- **Given request**
Return each line of the rows below that contains the string "should", copied in full. Matching is case-sensitive.
* * * *
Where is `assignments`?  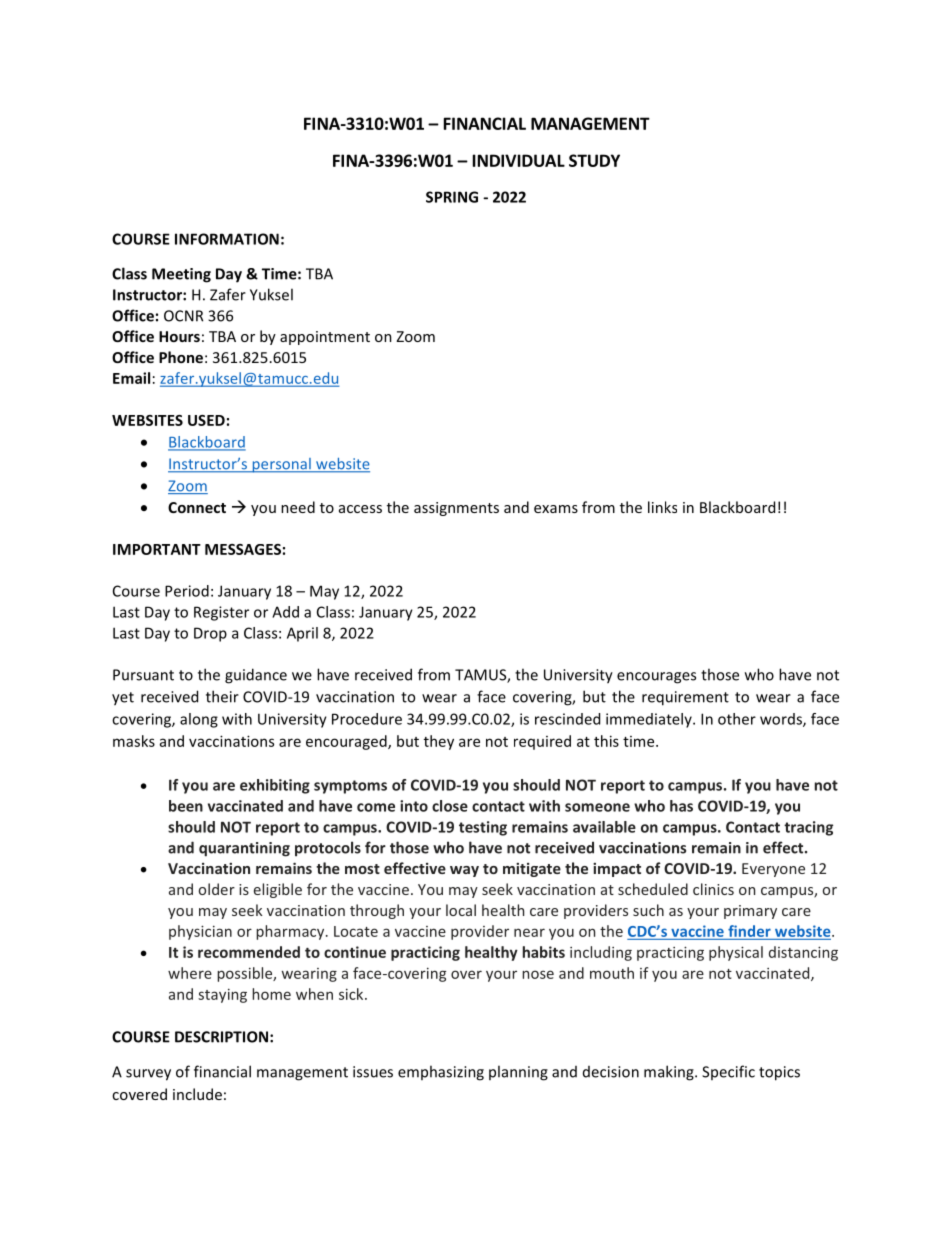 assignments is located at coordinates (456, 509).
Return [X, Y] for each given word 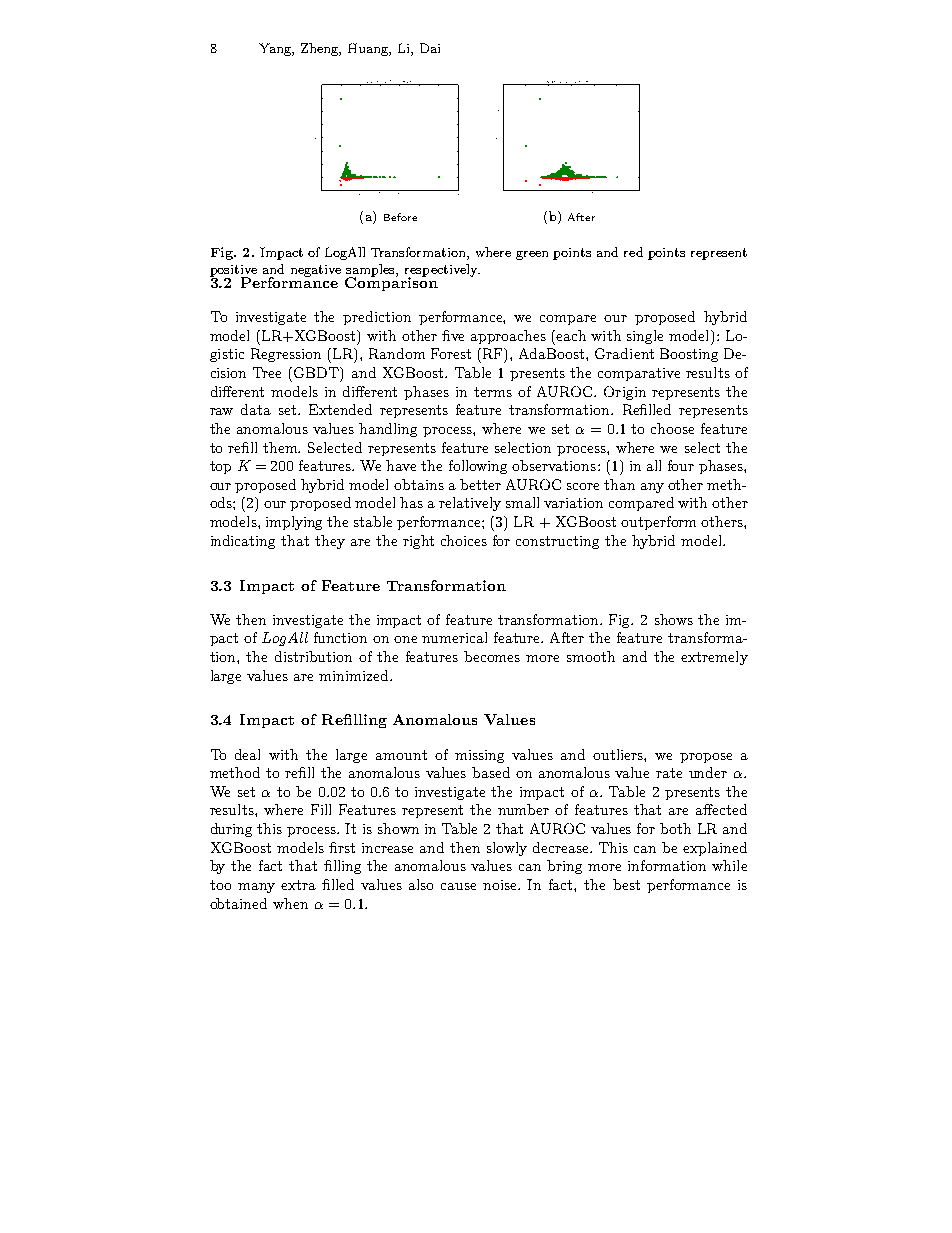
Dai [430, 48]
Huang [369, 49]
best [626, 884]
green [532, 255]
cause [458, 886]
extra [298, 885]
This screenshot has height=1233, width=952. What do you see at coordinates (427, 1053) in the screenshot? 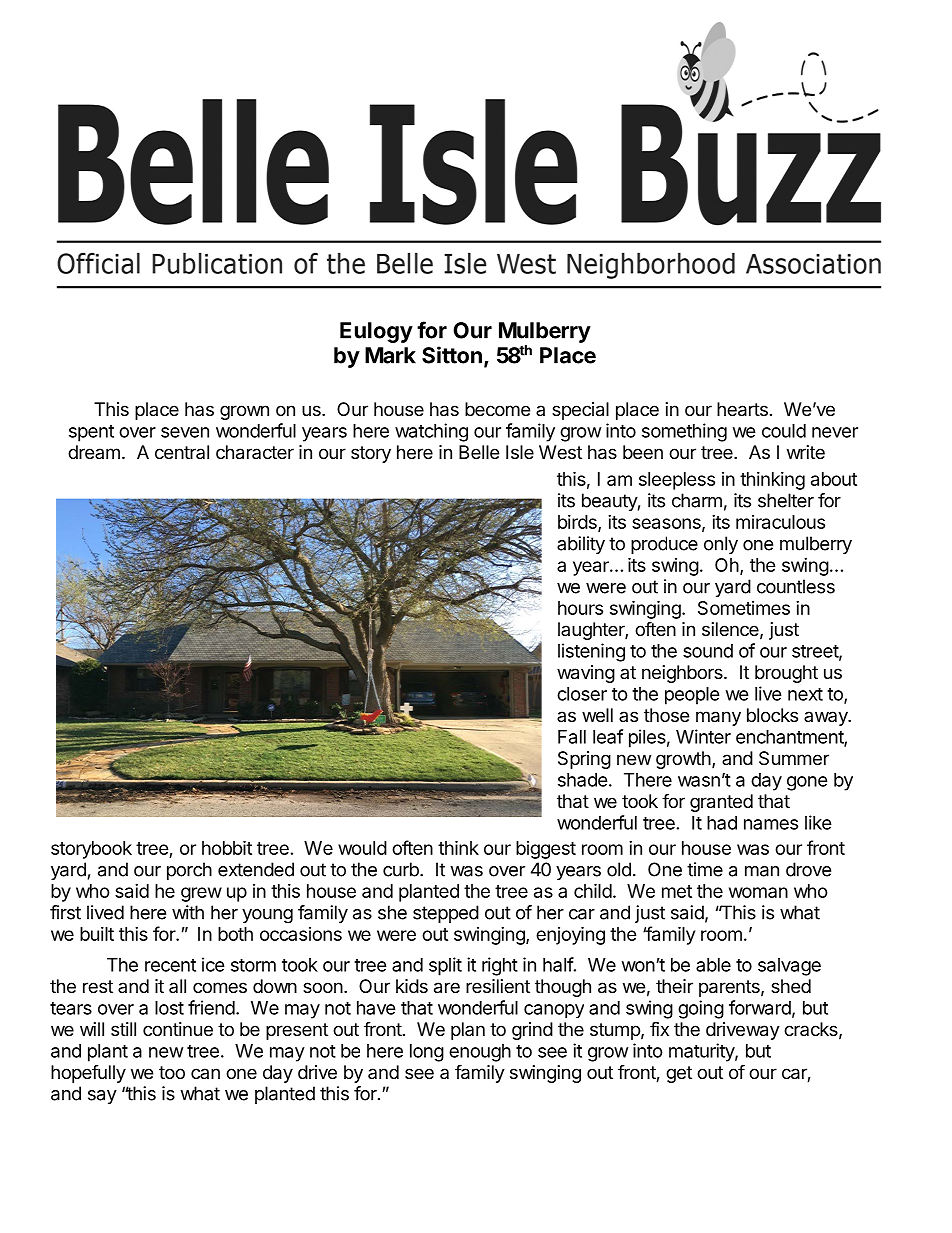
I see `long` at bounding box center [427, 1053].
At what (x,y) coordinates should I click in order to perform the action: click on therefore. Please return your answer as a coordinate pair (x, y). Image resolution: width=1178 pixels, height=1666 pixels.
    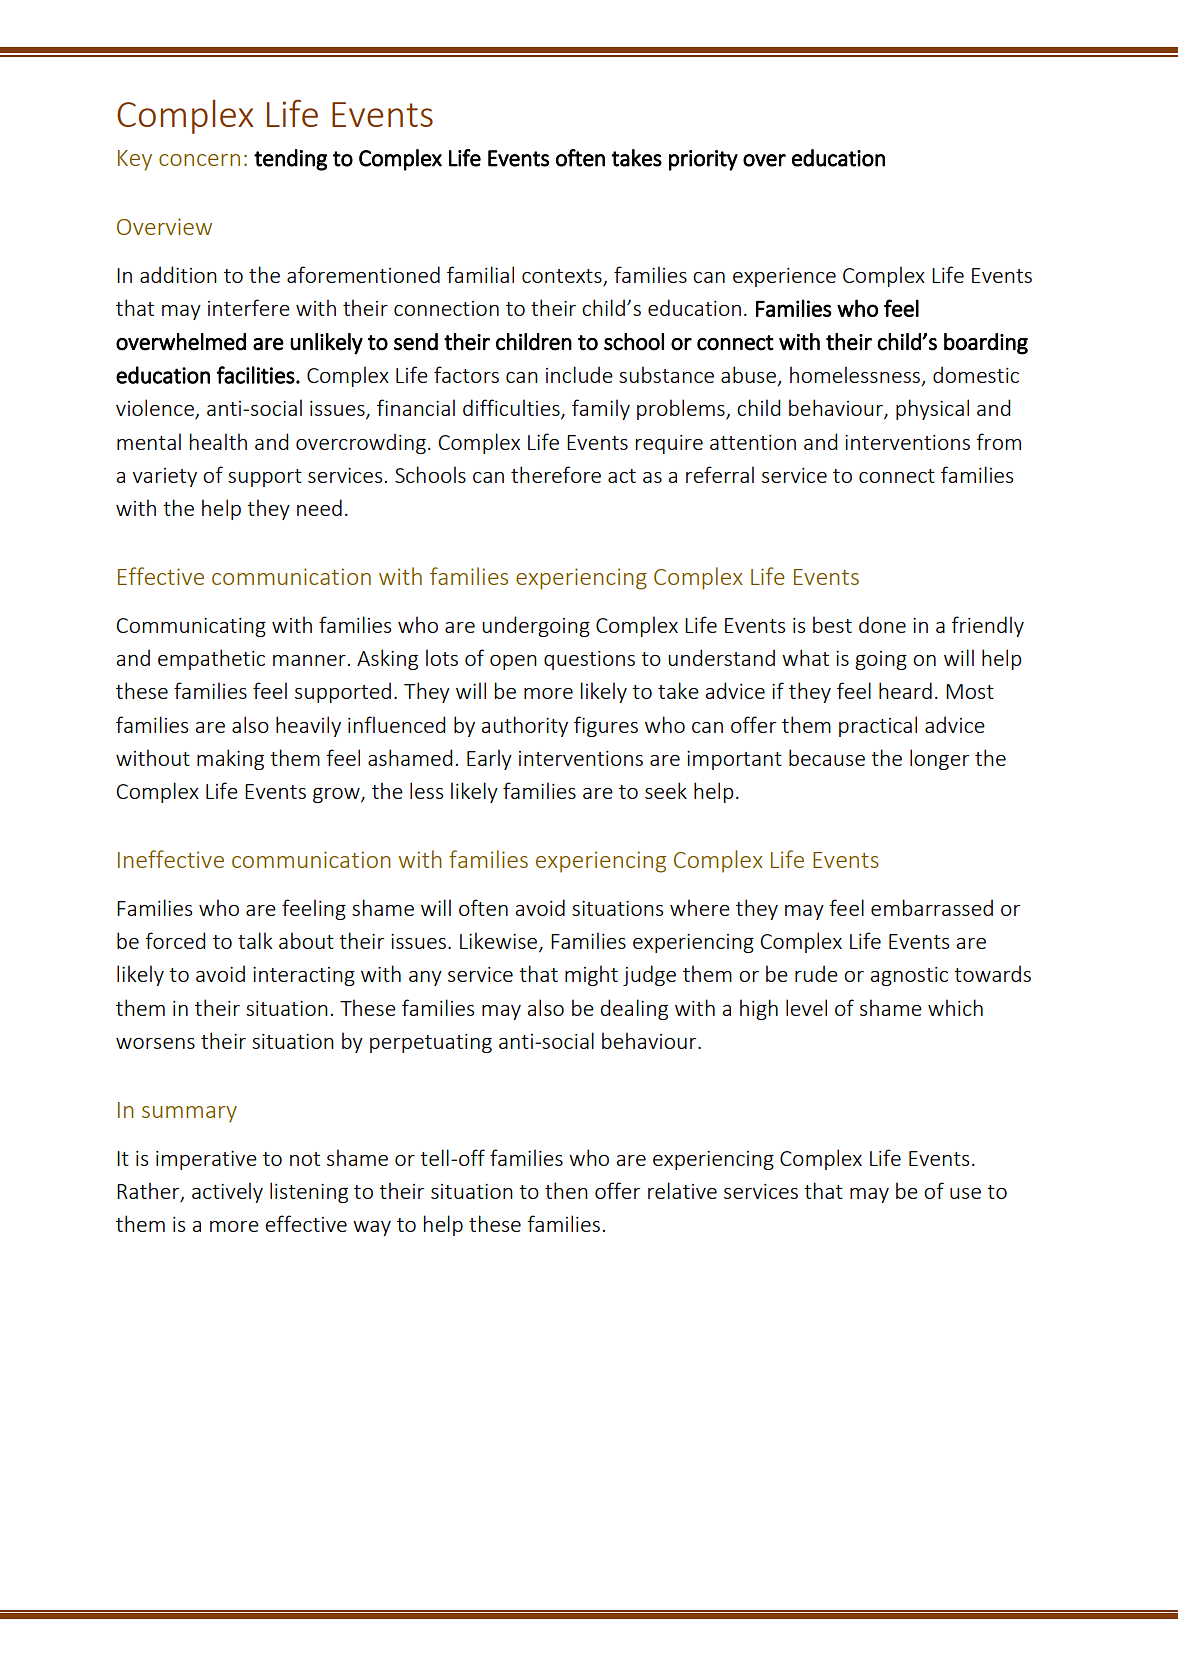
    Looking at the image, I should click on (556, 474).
* * * *
- **Result of this exercise**
At what (x,y) coordinates should I click in order to perform the action: click on therefore. Please return your answer as a coordinate pair (x, y). Image resolution: width=1178 pixels, height=1666 pixels.
    Looking at the image, I should click on (556, 474).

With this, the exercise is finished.